- _What is being asked_: In the records below, the part to copy starts at the line containing "The image size is (870, 540)." and goes to the last line; output it exactly, without pictures.

- _Available records_:
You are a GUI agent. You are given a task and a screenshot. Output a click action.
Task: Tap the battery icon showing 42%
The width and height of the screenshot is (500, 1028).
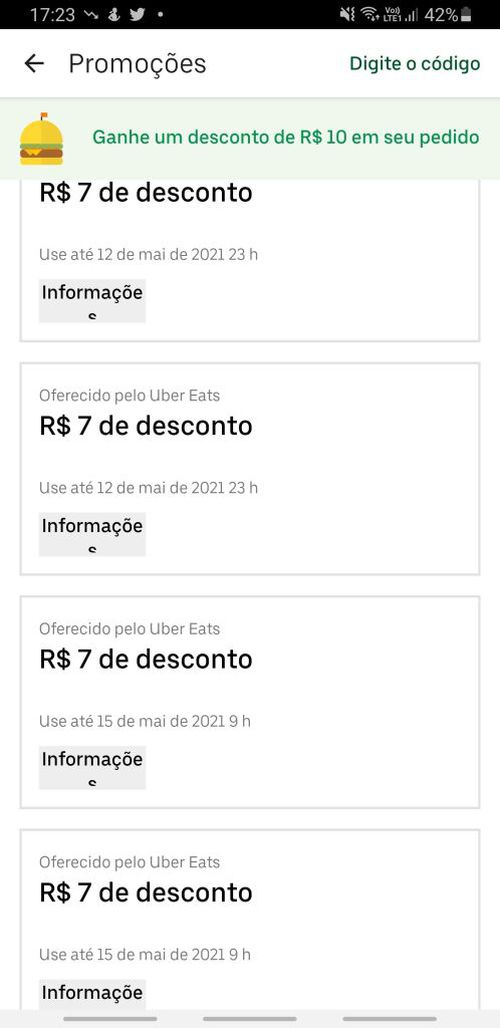[x=467, y=14]
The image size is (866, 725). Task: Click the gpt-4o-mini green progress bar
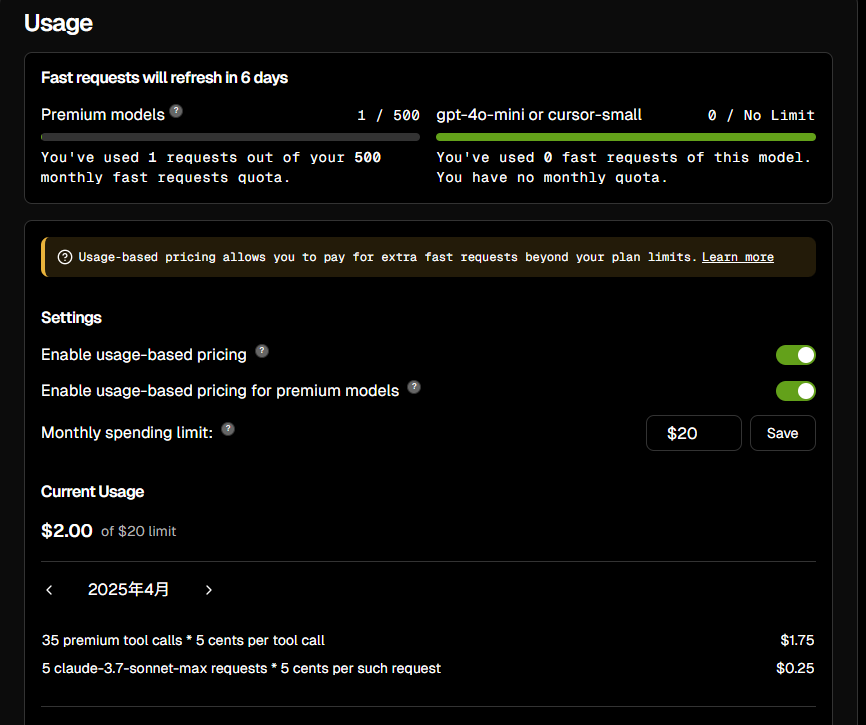(x=626, y=137)
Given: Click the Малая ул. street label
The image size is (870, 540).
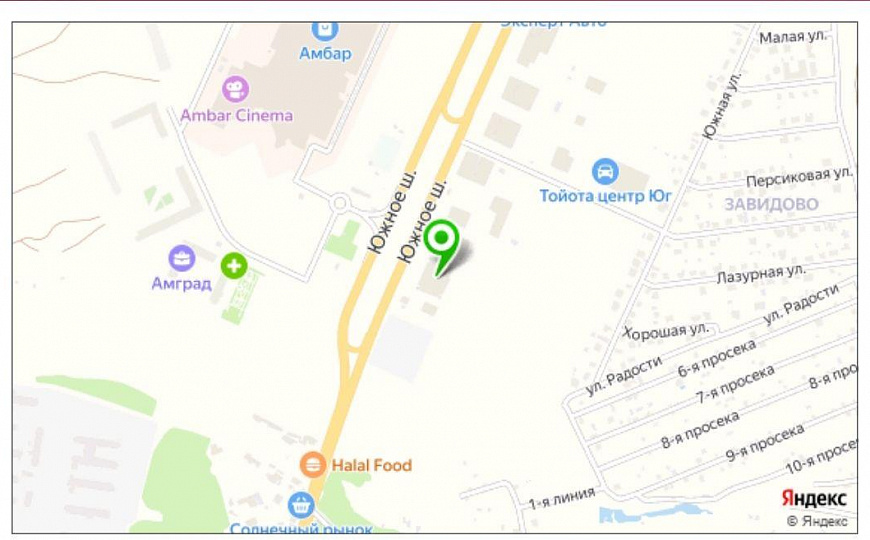Looking at the screenshot, I should 792,37.
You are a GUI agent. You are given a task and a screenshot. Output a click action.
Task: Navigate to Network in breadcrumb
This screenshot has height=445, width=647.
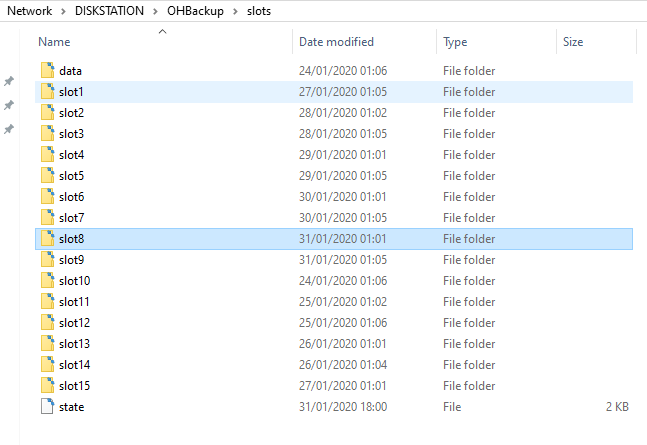pos(29,11)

- _Output for this task_:
The image size is (870, 540).
Looking at the screenshot, I should 792,37.
You are a GUI agent. You are given a task and a screenshot. Output a click action.
Task: Navigate to Network in breadcrumb
This screenshot has height=445, width=647.
pos(29,11)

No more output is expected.